# What Causes My PH To Rise?



## KrispyKreme (Jan 28, 2007)

I have a 28 gallon tank running for about a year. My PH is 8.0 sometimes 8.2 (my test kit is not calibrated). Just for fun I tested the water right out of the tap and the PH is 7.4. Why is the PH higher in the tank than from the tap?

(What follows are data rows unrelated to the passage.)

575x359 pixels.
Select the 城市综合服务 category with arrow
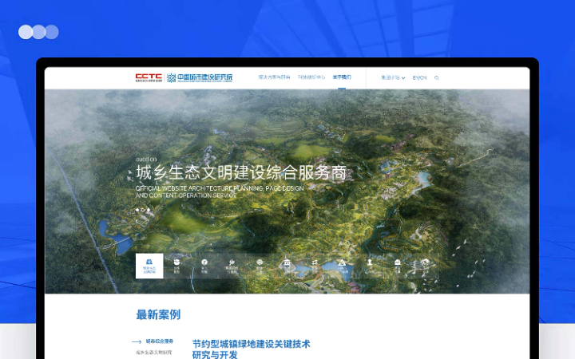tap(159, 341)
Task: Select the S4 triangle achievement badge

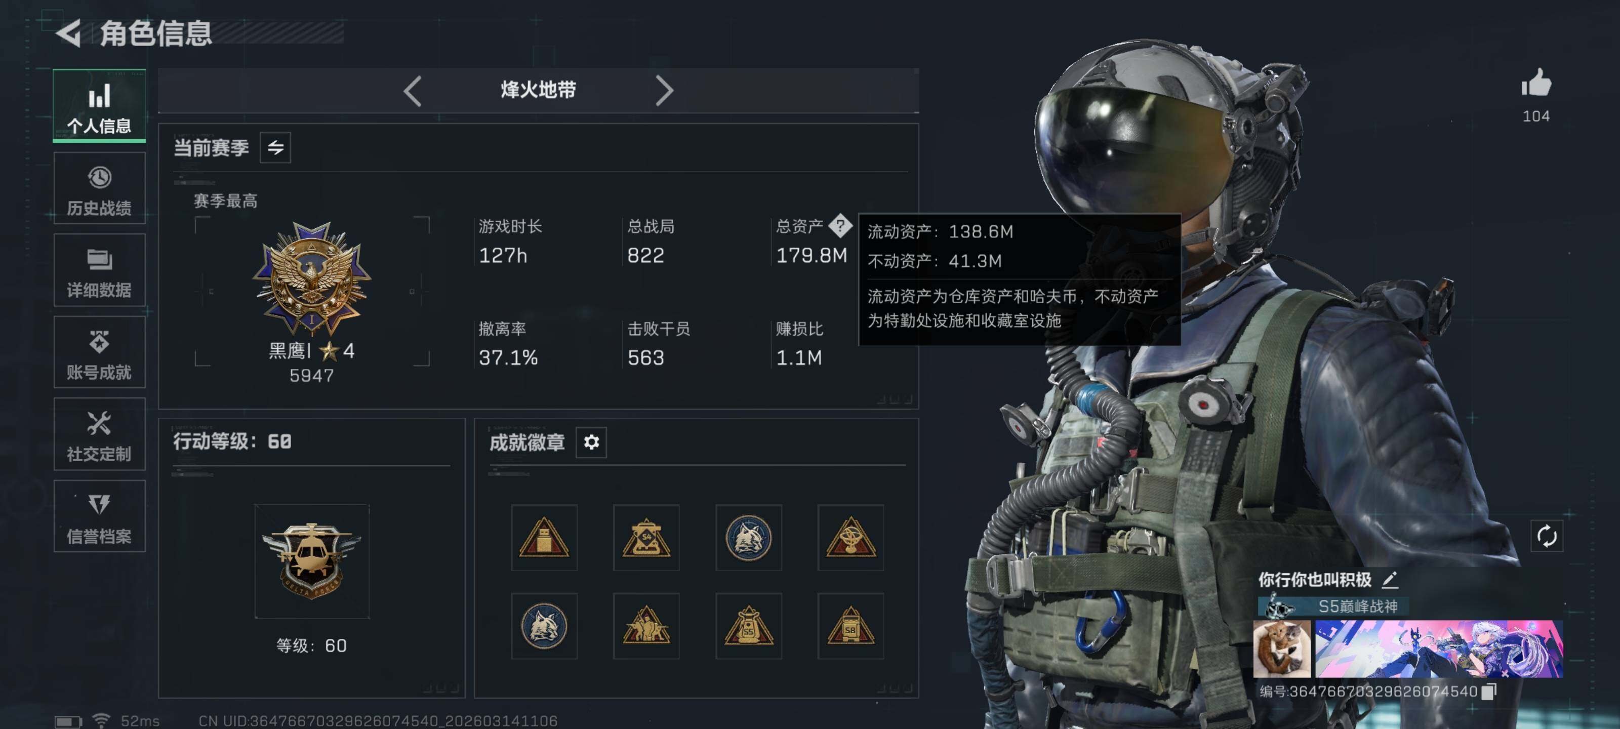Action: coord(646,537)
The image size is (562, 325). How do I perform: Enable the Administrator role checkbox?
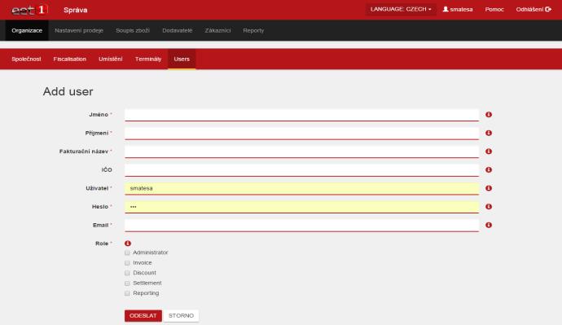(x=127, y=253)
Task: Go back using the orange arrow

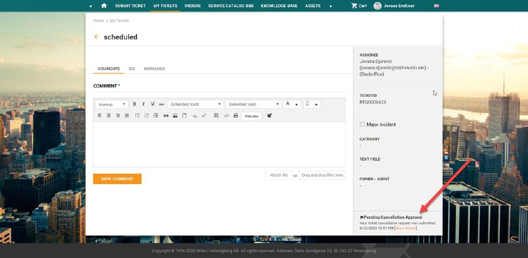Action: 96,37
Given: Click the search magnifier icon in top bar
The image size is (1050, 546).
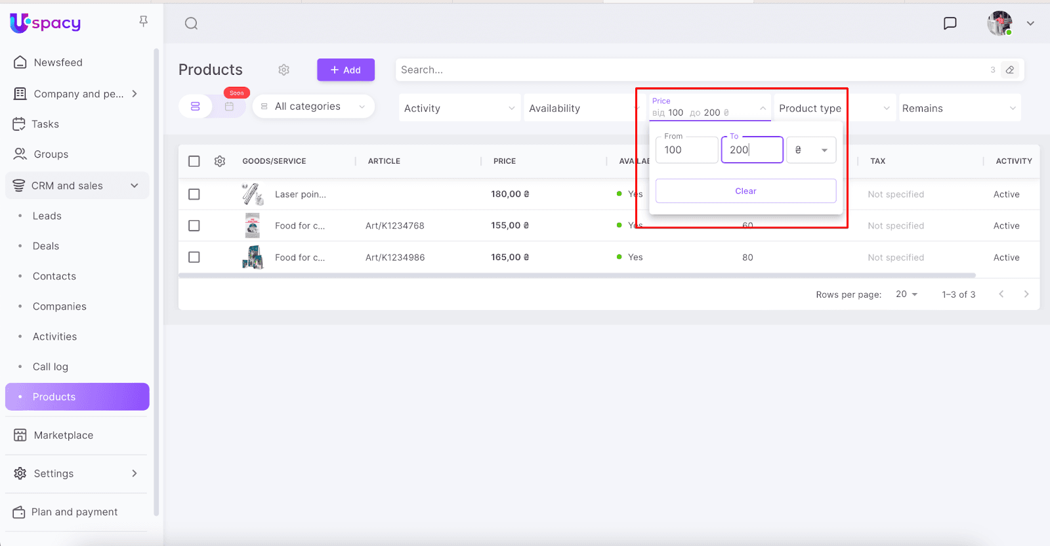Looking at the screenshot, I should click(x=191, y=24).
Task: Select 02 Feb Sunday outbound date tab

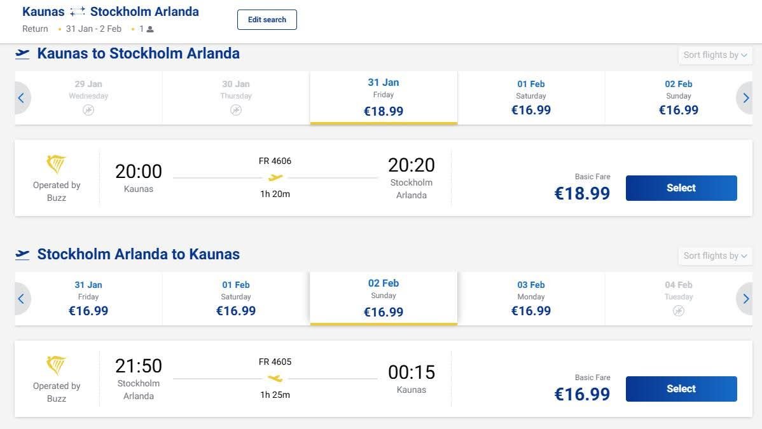Action: [679, 98]
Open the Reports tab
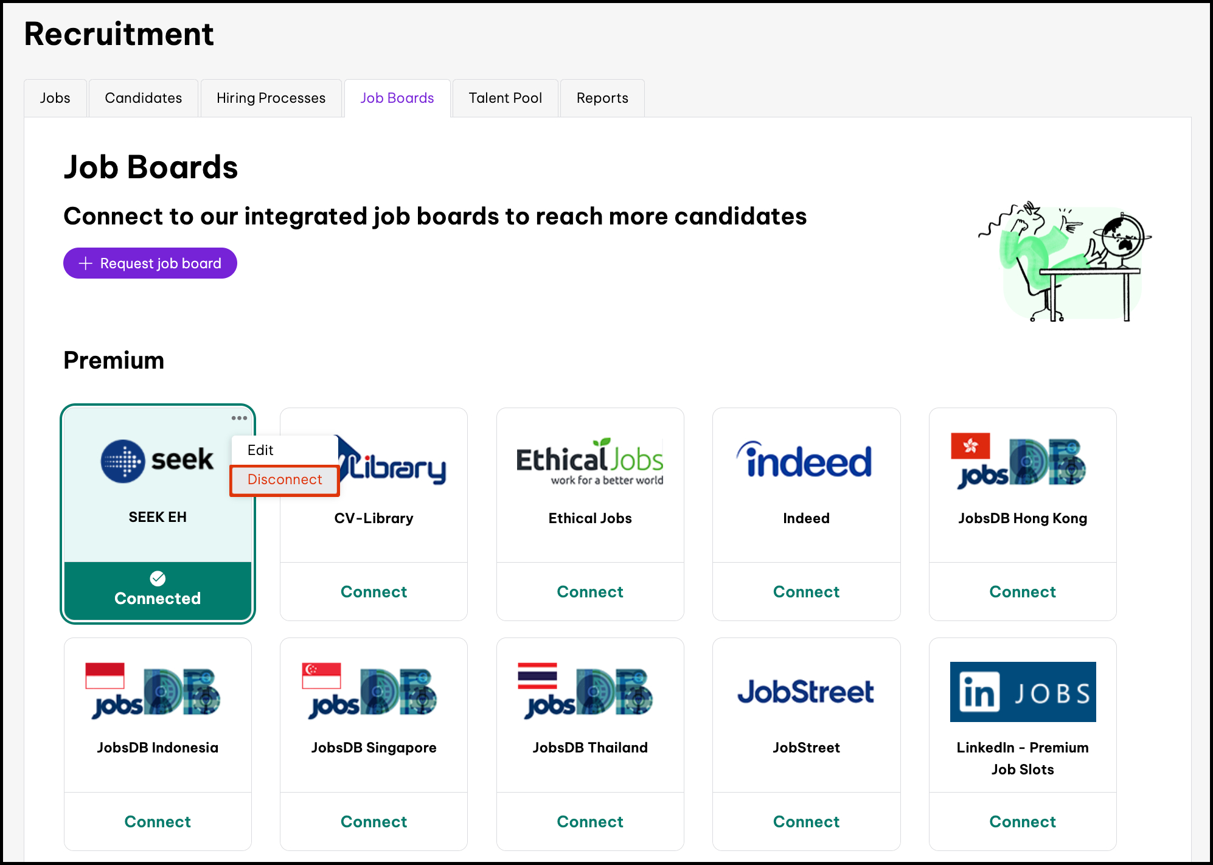The height and width of the screenshot is (865, 1213). (602, 98)
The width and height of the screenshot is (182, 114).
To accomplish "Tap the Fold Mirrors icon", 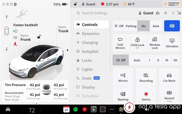I will point(120,40).
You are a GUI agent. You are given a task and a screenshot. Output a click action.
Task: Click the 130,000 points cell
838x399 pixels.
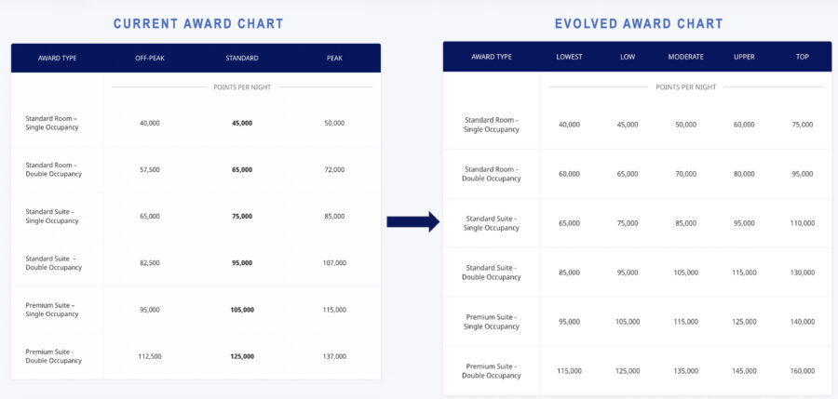pos(802,272)
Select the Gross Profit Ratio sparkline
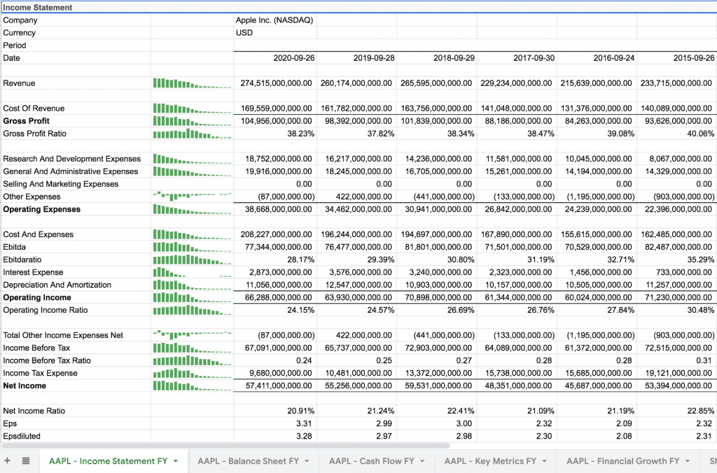 [x=192, y=134]
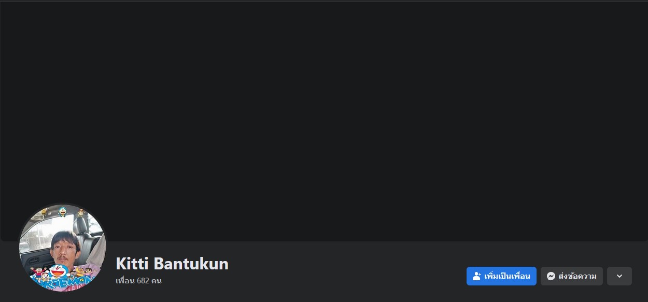This screenshot has height=302, width=648.
Task: Click the ส่งข้อความ text label
Action: 577,276
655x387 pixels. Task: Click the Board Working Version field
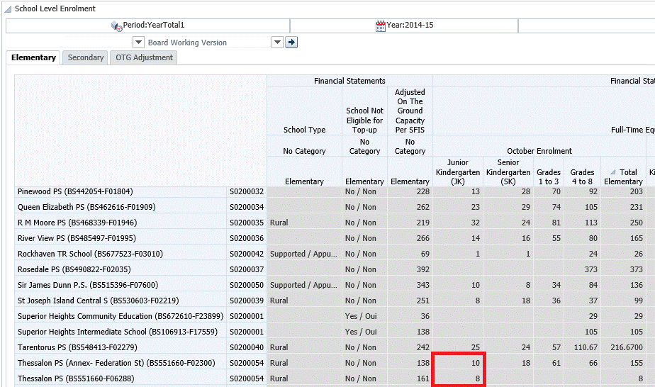(208, 43)
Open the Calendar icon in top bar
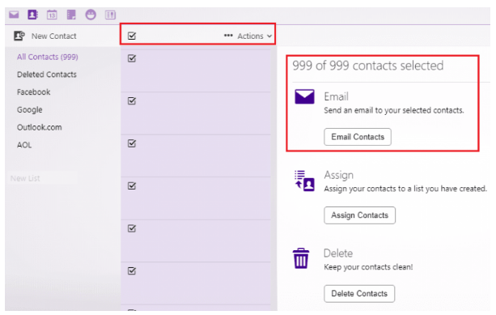This screenshot has width=496, height=315. pyautogui.click(x=52, y=15)
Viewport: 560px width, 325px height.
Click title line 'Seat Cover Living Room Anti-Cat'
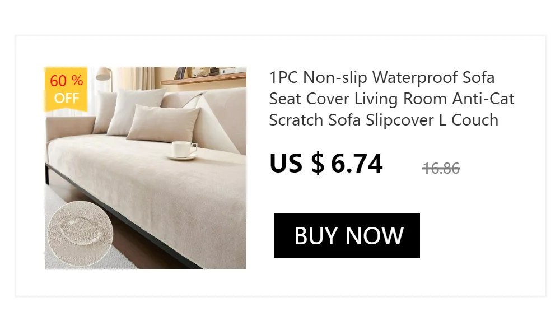click(x=391, y=99)
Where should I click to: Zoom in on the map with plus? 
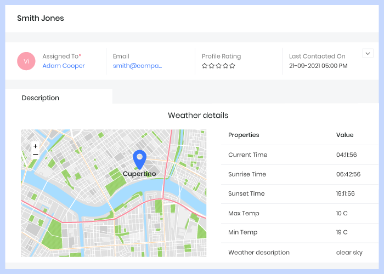point(35,146)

Substrate – Flourite (Seachem’s web site says it doesn’t affect PH)
Water changes – Weekly about 30%
Big piece of Malaysian driftwood (which I thought, if anything, would lower the PH)
KH is 15 in the tank and 18 from the tap
Various crypts and anubias are in the tank
DIY co2
Few White Cloud Mountain Minnows and Harlequin Rasboras

Any ideas or suggestions? Need any other water tests?

Thanks
Matt


----------



## hoppycalif (Apr 7, 2005)

Assuming your KH is 18 ppm and not 18 dKH from the tap, your tap water contains some CO2, but not much in the tank water, so the pH goes up. That is low KH, so it doesn't take much difference in CO2 to change the pH that much. This is just a guess. DIY CO2 can lead to very little in the tank water if you have any leaks at all in the CO2 system.


----------



## ValorG (Dec 23, 2007)

Are you adding anything to the tank that you may of forgot to mention? Any white rocks in the tank?


----------



## KrispyKreme (Jan 28, 2007)

I feel like an idiot, I was hoping this thread would die and I wouldn’t have to admit how dumb I am. I haven’t been paying much attention to co2, ferts, water parameters for months. I forgot about the whole kh, co2, ph thing. Now that I have my DIY co2 working correctly the ph is in the 7.2 – 7.4 range.

Thanks for helping!
Matt


----------